Print the line that contains "Open the Browsers tab in sidebar", then every line after it until the entries end, exactly as they read; do not include pictures.

> Available records
• • • •

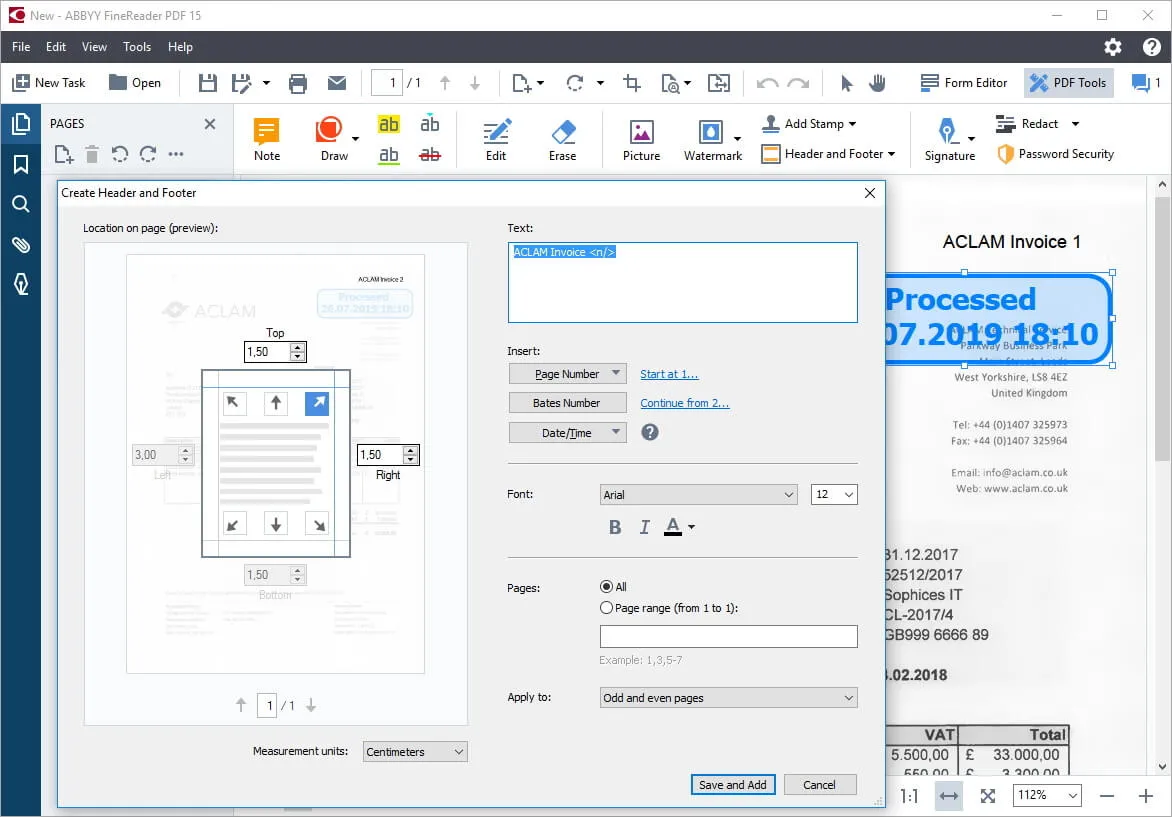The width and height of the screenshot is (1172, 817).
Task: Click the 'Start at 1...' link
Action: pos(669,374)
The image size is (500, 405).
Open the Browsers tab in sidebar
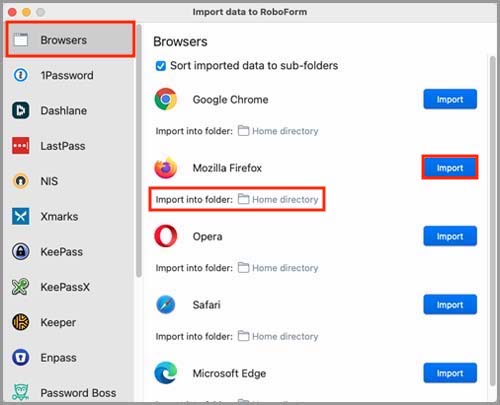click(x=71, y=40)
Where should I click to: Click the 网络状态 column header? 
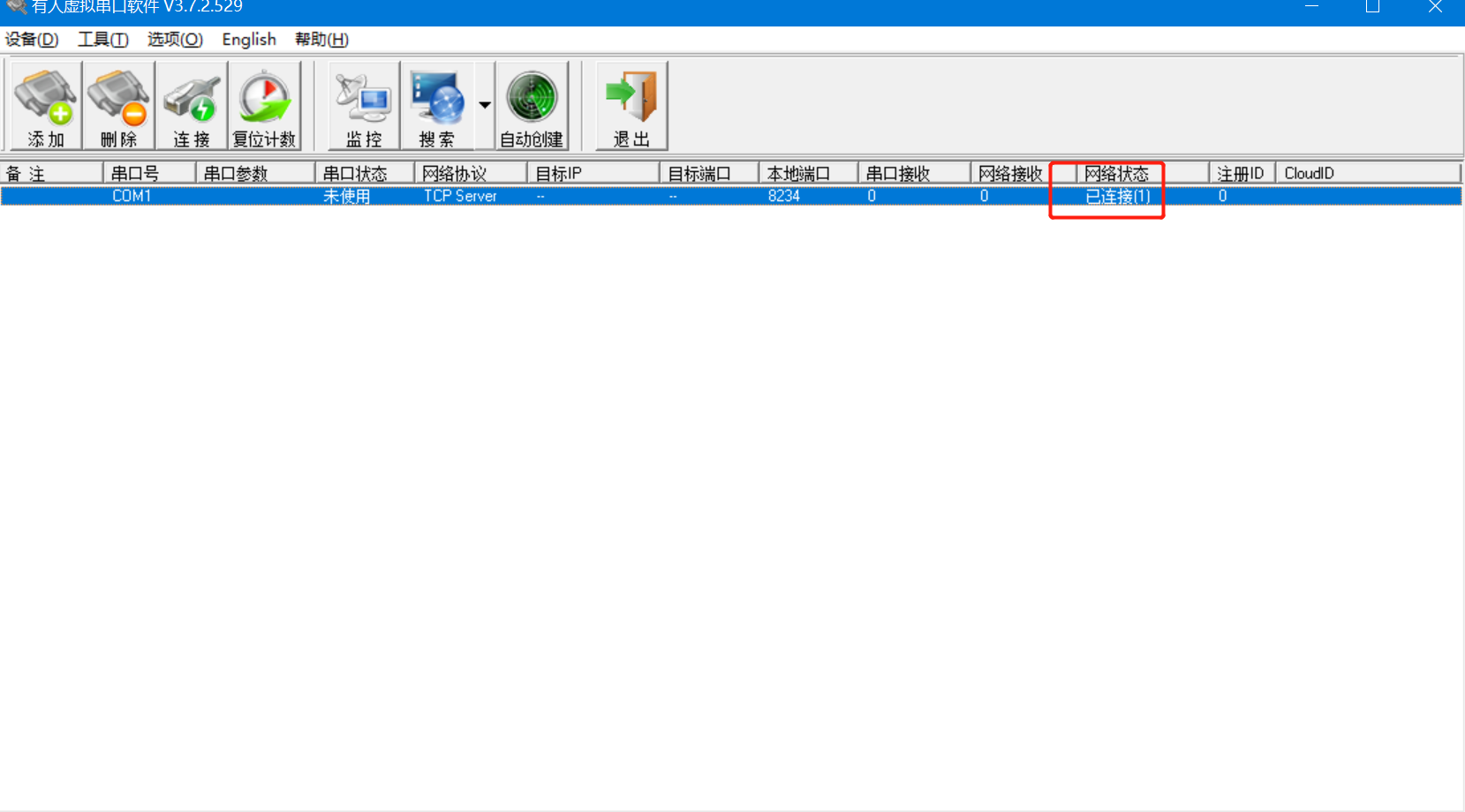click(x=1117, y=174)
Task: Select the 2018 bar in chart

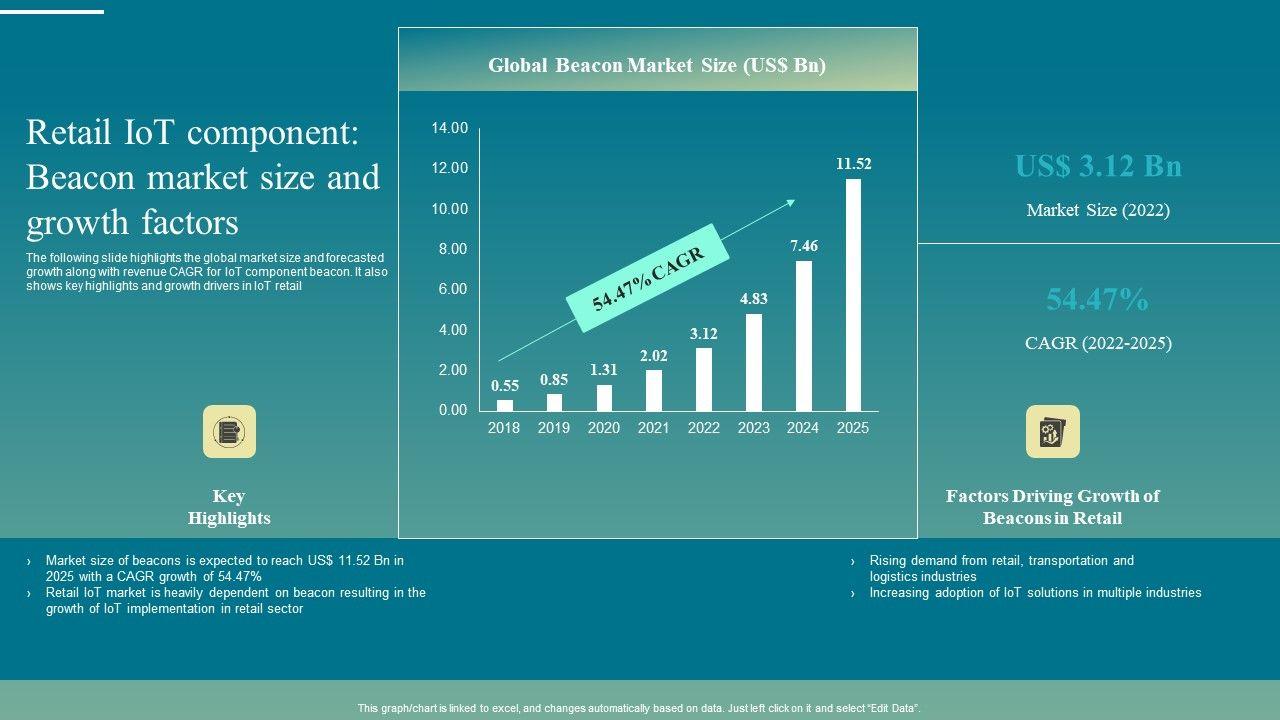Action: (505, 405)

• • • •

> Solution
Open the Browsers tab in sidebar
click(x=71, y=40)
Where should I click to: Click the 网络状态 column header? 
click(x=1117, y=174)
Task: Select the 2018 bar in chart

Action: (505, 405)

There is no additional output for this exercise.